- [Required action]: Write out, word for word, every line in the data below from the one containing "[Philippines to ease" to the one containing "275 (46, 2315)", both of them included.

- [Supplied material]:
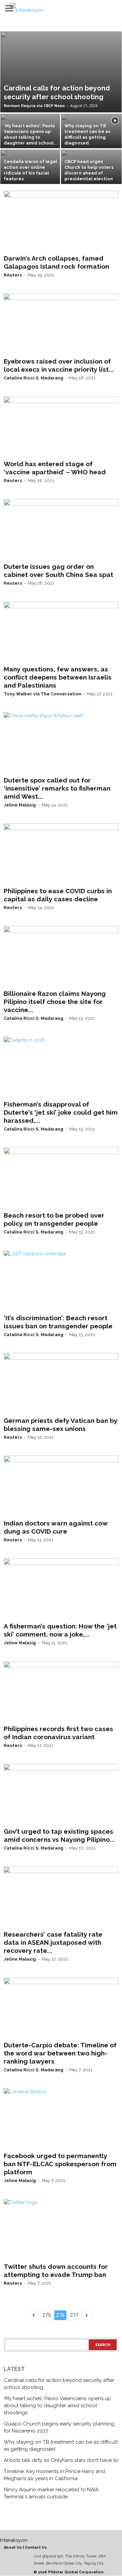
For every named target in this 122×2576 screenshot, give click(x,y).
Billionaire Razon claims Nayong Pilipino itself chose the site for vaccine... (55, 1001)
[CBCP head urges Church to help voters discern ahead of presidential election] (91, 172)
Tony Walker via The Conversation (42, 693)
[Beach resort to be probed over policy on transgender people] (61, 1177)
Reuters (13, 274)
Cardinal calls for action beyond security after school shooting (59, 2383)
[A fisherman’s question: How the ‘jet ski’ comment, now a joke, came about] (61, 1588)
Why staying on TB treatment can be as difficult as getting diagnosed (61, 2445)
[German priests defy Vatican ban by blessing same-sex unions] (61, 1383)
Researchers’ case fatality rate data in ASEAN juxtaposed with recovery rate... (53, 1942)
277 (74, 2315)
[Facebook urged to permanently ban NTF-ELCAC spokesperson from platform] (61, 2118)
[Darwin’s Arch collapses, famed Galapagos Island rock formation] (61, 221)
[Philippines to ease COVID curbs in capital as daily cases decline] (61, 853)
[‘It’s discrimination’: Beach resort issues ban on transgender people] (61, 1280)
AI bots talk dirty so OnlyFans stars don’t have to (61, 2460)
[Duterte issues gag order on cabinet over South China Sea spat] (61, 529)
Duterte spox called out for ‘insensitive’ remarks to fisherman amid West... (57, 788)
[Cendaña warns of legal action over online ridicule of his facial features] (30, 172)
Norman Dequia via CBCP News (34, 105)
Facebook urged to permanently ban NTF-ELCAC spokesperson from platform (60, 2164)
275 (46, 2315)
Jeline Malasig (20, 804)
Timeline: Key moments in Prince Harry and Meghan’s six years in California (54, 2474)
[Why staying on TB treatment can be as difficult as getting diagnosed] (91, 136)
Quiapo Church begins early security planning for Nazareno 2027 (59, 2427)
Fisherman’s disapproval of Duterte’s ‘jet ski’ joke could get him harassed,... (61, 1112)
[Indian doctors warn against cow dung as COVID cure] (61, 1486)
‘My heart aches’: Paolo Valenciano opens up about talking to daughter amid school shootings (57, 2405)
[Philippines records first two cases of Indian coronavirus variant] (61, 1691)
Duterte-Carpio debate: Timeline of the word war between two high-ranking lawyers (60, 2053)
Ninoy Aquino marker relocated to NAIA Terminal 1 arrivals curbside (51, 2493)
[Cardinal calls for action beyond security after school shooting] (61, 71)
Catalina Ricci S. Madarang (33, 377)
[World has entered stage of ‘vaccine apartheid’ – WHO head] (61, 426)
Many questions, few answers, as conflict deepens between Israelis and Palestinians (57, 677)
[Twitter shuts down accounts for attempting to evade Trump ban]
* * *
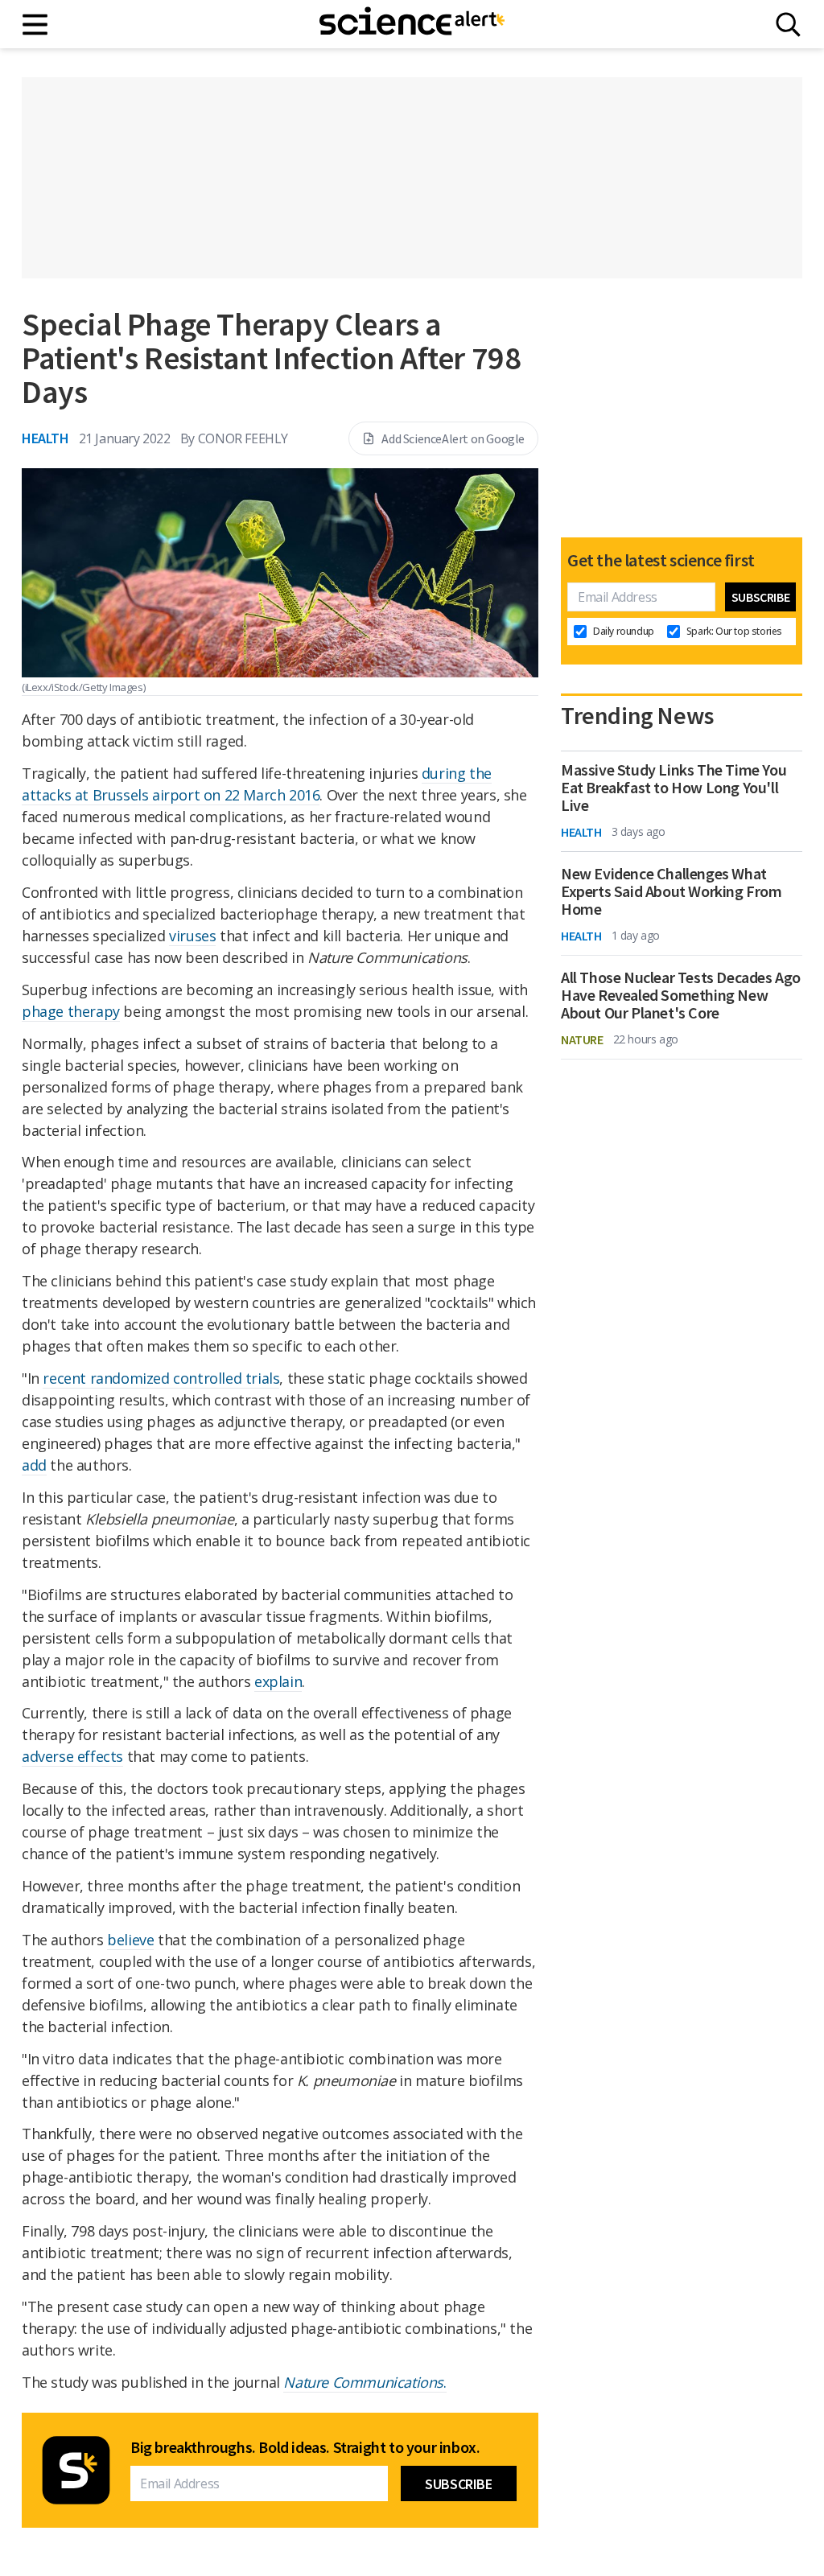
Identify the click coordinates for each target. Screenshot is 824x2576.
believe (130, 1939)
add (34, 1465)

- [Response to the exercise]:
[Philippines to ease COVID curbs in capital as daily cases decline] (61, 853)
[‘It’s discrimination’: Beach resort issues ban on transgender people] (61, 1280)
AI bots talk dirty so OnlyFans stars don’t have to (61, 2460)
[Duterte issues gag order on cabinet over South China Sea spat] (61, 529)
Duterte spox called out for ‘insensitive’ remarks to fisherman amid West... (57, 788)
[Cendaña warns of legal action over online ridicule of his facial features] (30, 172)
Norman Dequia via CBCP News (34, 105)
Facebook urged to permanently ban NTF-ELCAC spokesperson from platform (60, 2164)
275 (46, 2315)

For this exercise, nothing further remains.